Materials/Methods: This retrospective study included patients with rectal adenocarcinoma treated non-operatively with long-course chemo-RT (LCRT) or short-course RT (SCRT) in addition to chemotherapy, at a single institution between 2012-2023. Patients were excluded if they were treated with palliative intent or if post-RT imaging was not available. Demographic, clinical, and treatment/toxicity data were abstracted from electronic medical records.
Results: We identified 49 cases, with a median follow-up of 25 months (range: 8-90). Of these, 55% were male, 63% Hispanic, 20% White, and 12% Black. Most patients (69%) were uninsured and treated on a county-based financial assistance plan, 12% had Medicare, 12% had exchange-based insurance, and 6% had employer-sponsored insurance. The median age at diagnosis was 57 years (range: 23-85) and most (82%) had AJCC Stage III or higher disease. One patient had a history of inflammatory bowel disease.
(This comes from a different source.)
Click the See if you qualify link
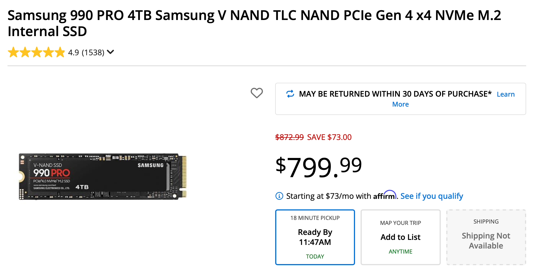The width and height of the screenshot is (537, 276). click(x=432, y=196)
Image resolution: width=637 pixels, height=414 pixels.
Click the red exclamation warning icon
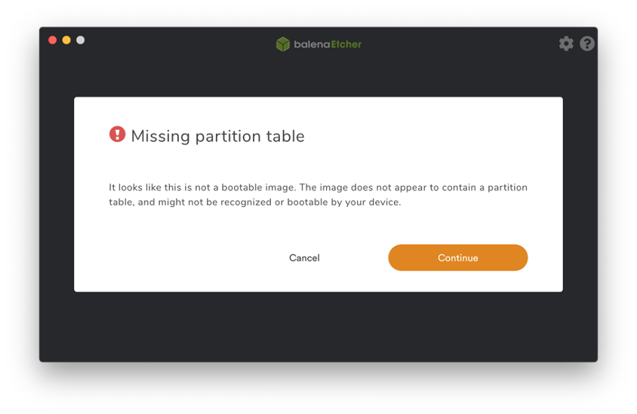(118, 134)
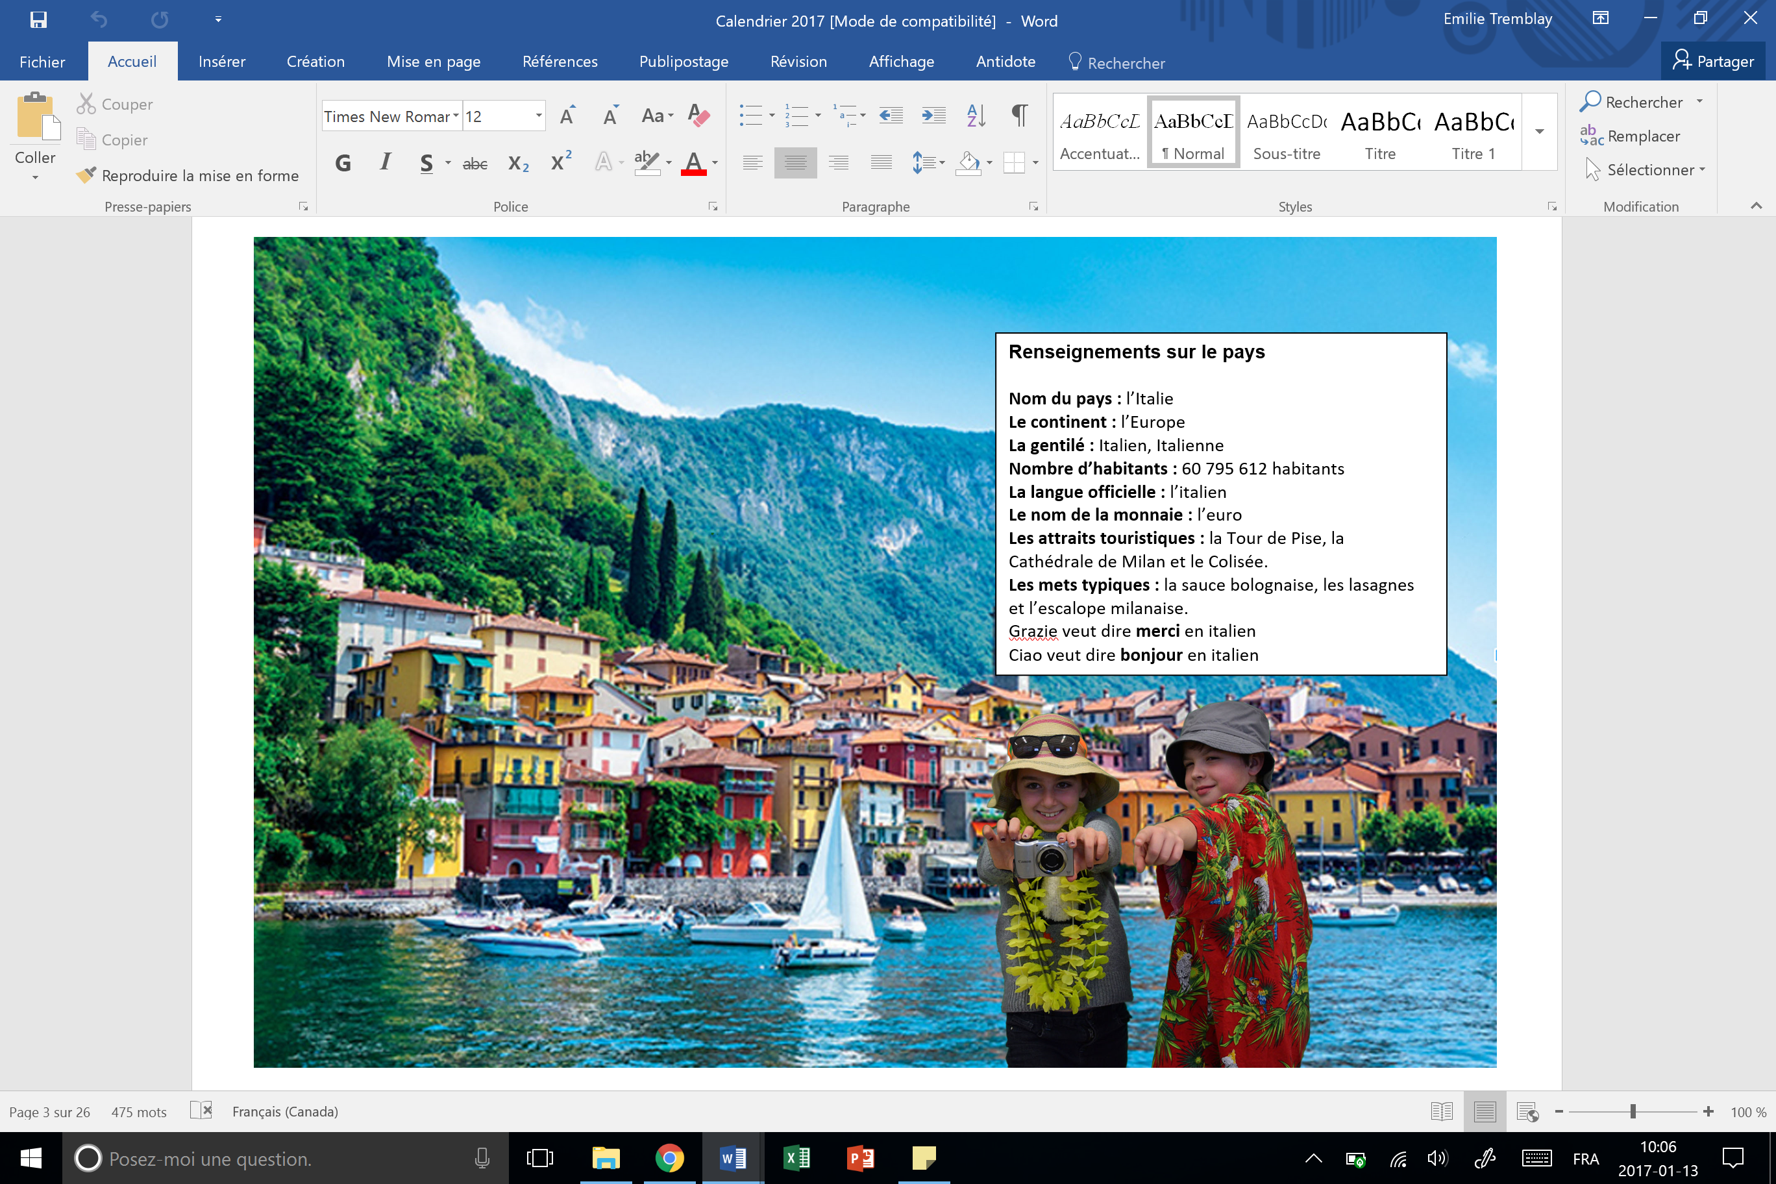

Reasons for non-operative management included: patient preference (n=24, 49%), presence of low-burden metastatic disease/non-regional lymph node involvement (n=17, 35%), and medical co-morbidities (n=8, 16%). Twelve patients (24%) received SCRT with 25 Gy administered in 5 fractions. The median dose for LCRT regimens was 50.4 Gy (IQR: 50-55). There was no statistically significant difference in local failure between SCRT and LCRT (p=0.51). At two years the LC, progression free survival, and overall survival were 59%, 43%, and 67%, respectively. Ten patients (20%) had no evidence of disease at their last appointment. Five patients (10%) required an ostomy after definitive RT. Four patients experienced a grade =3 treatment-related toxicity including fistula development (n=2), rectal stricture (n=2), and gluteal abscess (n=1).
Conclusion: Our work suggests RT can reasonably maintain LC in LARC for non-surgical patients with limited secondary toxicity. Our findings have implications that should help alleviate concerns for patients in lower-resource settings who may be unable to strictly adhere to W&W surveillance protocols.